**Exercise objective:**
Without including any pictures, retype exactly the lines from the top of the records through the line containing "Kontakt (87, 1514)", that final line included.

**Information provided:**
- Opening Delimiter -
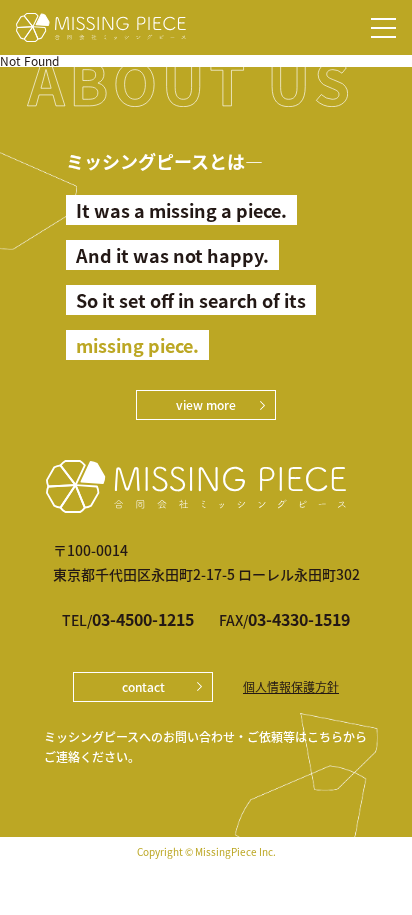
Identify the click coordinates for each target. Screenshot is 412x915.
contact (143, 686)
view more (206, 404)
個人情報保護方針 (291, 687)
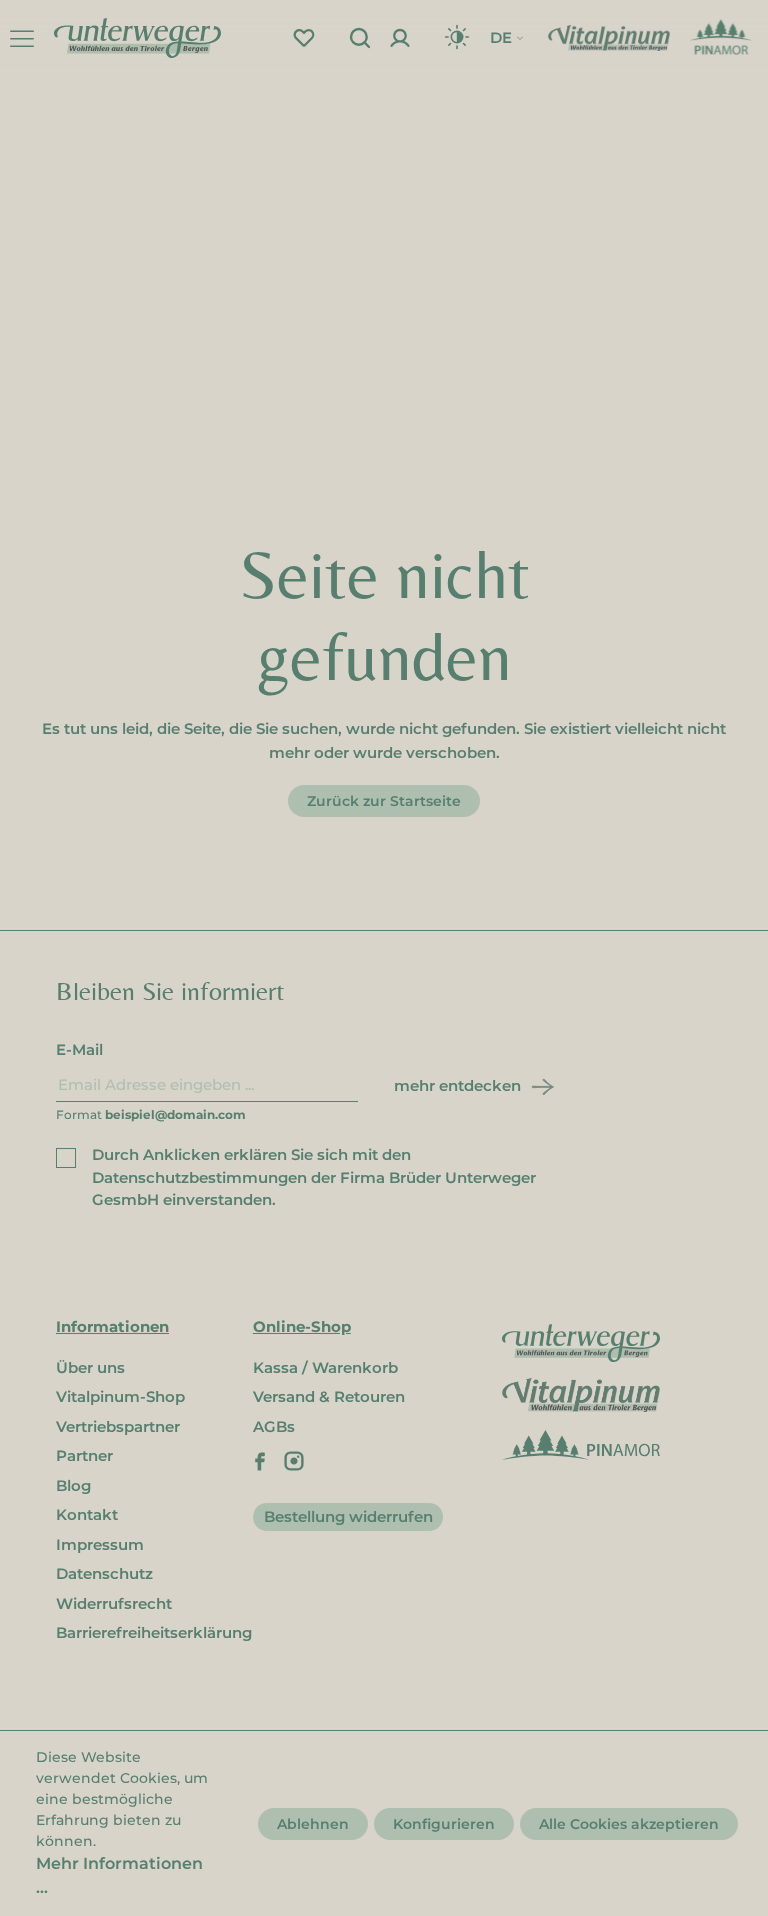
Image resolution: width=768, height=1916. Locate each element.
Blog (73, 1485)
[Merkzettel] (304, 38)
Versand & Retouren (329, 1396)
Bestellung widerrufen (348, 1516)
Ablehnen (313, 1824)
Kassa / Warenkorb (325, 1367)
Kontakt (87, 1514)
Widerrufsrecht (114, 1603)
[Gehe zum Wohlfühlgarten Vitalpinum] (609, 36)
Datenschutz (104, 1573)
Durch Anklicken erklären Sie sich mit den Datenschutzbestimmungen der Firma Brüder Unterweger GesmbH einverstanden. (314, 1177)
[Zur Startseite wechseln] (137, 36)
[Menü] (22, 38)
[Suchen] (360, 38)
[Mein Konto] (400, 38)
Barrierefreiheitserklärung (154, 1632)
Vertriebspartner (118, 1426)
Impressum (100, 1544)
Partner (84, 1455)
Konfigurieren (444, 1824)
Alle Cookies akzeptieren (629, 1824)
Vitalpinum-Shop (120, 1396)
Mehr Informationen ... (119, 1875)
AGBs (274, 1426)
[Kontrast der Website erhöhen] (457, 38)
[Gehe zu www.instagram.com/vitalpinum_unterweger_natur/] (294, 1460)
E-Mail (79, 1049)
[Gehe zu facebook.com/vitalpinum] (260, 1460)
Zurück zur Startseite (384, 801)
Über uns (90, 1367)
- Closing Delimiter -
**Reply to the exercise:**
Identify the click coordinates for each target. Screenshot is 412x915.
contact (143, 686)
view more (206, 404)
個人情報保護方針 (291, 687)
Image resolution: width=768, height=1916. Locate each element.
Blog (73, 1485)
[Merkzettel] (304, 38)
Versand & Retouren (329, 1396)
Bestellung widerrufen (348, 1516)
Ablehnen (313, 1824)
Kassa / Warenkorb (325, 1367)
Kontakt (87, 1514)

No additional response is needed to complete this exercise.